**PROBLEM:** Among the records below, copy out verbatim the lines that begin with the one containing "What do you see at coordinates (109, 96)" and end with the one containing "center [109, 96].", including both of those lines.

**TASK MATERIAL:**
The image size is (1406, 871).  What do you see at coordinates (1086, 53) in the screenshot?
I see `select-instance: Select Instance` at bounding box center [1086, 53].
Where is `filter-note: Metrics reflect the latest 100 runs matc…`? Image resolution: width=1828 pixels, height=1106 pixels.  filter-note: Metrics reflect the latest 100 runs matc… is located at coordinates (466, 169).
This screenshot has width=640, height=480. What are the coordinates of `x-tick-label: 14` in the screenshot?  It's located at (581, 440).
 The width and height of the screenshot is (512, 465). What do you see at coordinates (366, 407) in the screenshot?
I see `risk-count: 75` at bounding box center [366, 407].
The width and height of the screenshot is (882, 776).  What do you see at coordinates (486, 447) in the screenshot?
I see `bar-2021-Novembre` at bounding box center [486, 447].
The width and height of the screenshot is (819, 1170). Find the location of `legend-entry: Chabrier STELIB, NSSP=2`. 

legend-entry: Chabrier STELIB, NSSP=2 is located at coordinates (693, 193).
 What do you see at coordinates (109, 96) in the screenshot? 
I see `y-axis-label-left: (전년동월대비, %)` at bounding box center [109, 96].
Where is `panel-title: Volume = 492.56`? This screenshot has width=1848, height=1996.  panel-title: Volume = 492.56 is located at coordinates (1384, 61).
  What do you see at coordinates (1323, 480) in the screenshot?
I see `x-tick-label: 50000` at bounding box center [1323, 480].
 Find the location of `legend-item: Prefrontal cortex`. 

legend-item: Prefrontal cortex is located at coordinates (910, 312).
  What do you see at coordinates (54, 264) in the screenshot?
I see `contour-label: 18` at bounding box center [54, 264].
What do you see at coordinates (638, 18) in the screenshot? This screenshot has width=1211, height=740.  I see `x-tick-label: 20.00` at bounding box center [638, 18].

**THE ANSWER:**
 What do you see at coordinates (109, 96) in the screenshot? 
I see `y-axis-label-left: (전년동월대비, %)` at bounding box center [109, 96].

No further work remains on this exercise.